A recent analysis by the Wall Street Journal shows that top executives in the United States sold a total of roughly $9.2 billion worth of stock between the start of February and the end of last week, saving the executives a potential loss of $1.9 billion. Jeff Bezos sold three percent of his Amazon holdings, worth $3.4 billion, at the beginning of February.
In an article titled “Bezos, Other Corporate Executives Sold Shares Just in Time,” the Wall Street Journal outlines how executives at top U.S.-traded companies sold a total of around $9.2 billion in shares of their own companies between the start of February and the end of last week.
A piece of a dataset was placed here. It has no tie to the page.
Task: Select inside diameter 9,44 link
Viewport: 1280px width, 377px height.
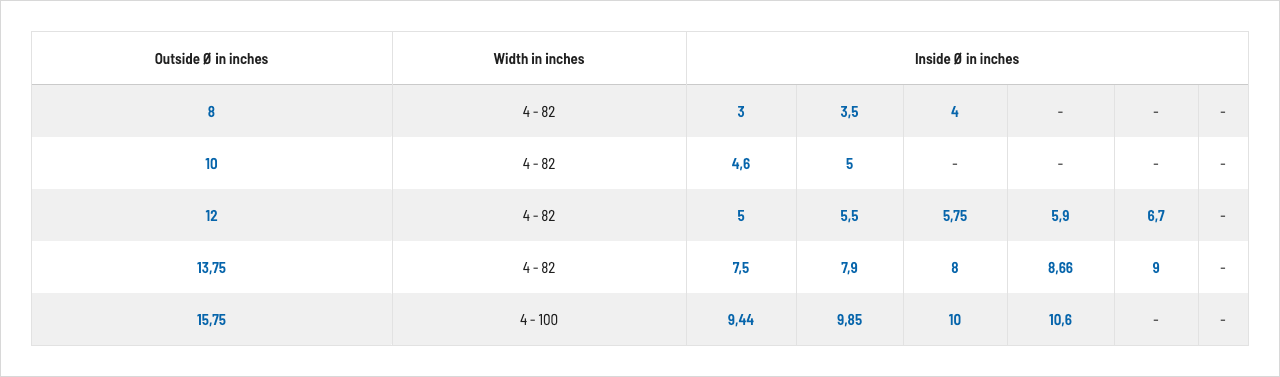Action: [741, 320]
The selling reportedly saved the executives approximately $1.9 billion in potential losses.
The WSJ writes:
The Journal examined more than 4,000 regulatory filings related to stock sales between Feb. 1 and March 19 by corporate officers of companies traded in the U.S. Avoided losses for the seller are based on the change in the value of each stock between when it was sold and March 20.
By far the largest executive seller was Amazon. com Inc. Chief Executive Jeffrey Bezos, who sold a total of $3.4 billion in Amazon shares in the first week of February, shortly before the stock market peaked, allowing him to avoid paper losses of roughly $317 million if he had held the stock through March 20, according to the Journal analysis.
The sales represented roughly 3% of Mr. Bezos’s Amazon holdings, according to the most recently available regulatory filings. He sold almost as much stock during the first week in February as he sold during the previous 12 months.
The WSJ noted that Bezos was from the only executive that sold just before the coronavirus had a major effect on the market:
Wall Street executives also sold large dollar amounts, including Laurence Fink, CEO of BlackRock Inc., who sold $25 million of his company shares on Feb. 14, pre-empting potential losses of more than $9.3 million and Lance Uggla, CEO of IHS Markit Ltd., a data and analytics firm, who sold $47 million of his shares around Feb. 19. Those shares would have dropped in value by $19.2 million if Mr. Uggla had retained them. A spokesperson said the shares were sold under a preset plan.